= WORK ORDER =
Restate the entries below exactly, and keep all images out of the answer.
[DATA EXCERPTS — start]
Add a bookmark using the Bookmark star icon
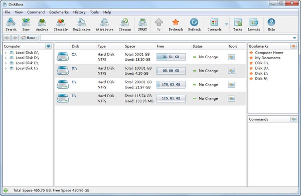301x196 pixels. pos(176,25)
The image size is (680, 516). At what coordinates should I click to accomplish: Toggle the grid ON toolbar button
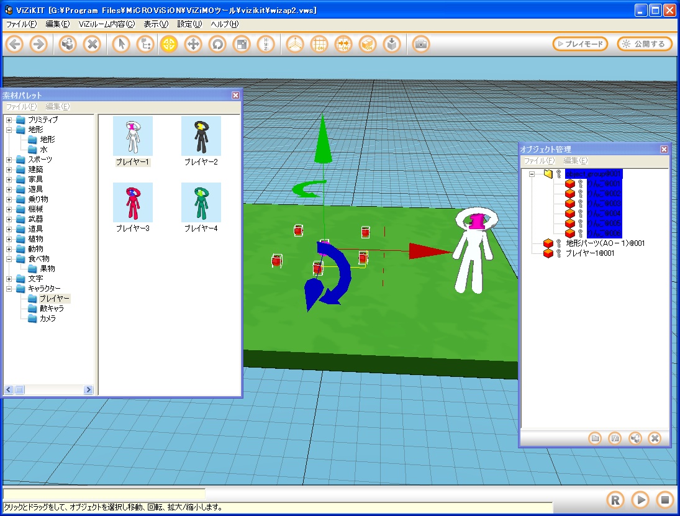click(x=320, y=44)
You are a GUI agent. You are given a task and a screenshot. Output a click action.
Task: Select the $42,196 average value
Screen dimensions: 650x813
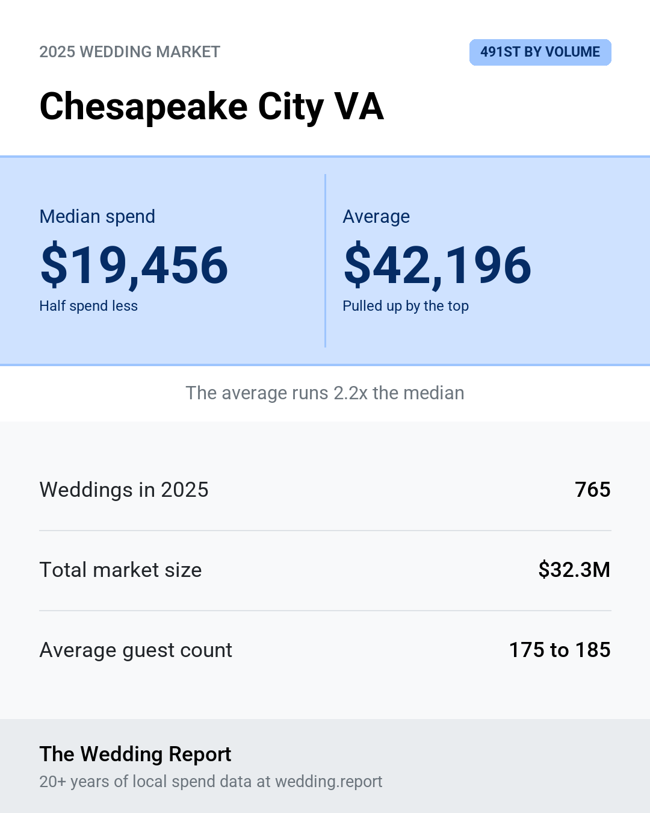coord(438,265)
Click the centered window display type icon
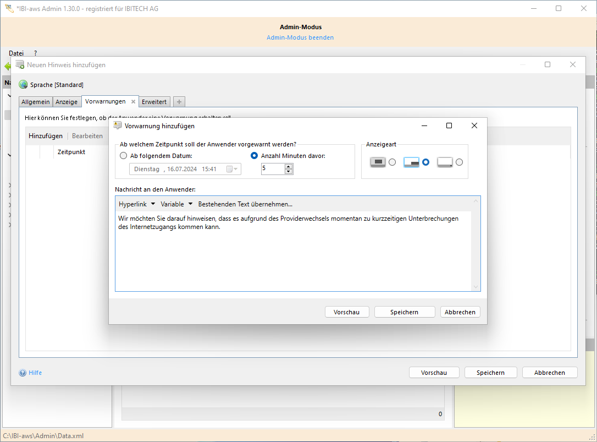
[DATA EXCERPTS — finish]
= RESULT OF THIS EXERCISE =
Add a bookmark using the Bookmark star icon
301x196 pixels. pos(176,25)
The image size is (680, 516). At what coordinates should I click to accomplish: Toggle the grid ON toolbar button
click(x=320, y=44)
You are a GUI agent. You are given a task and a screenshot. Output a click action.
Task: Select the $42,196 average value
Screen dimensions: 650x813
coord(438,265)
Click the centered window display type icon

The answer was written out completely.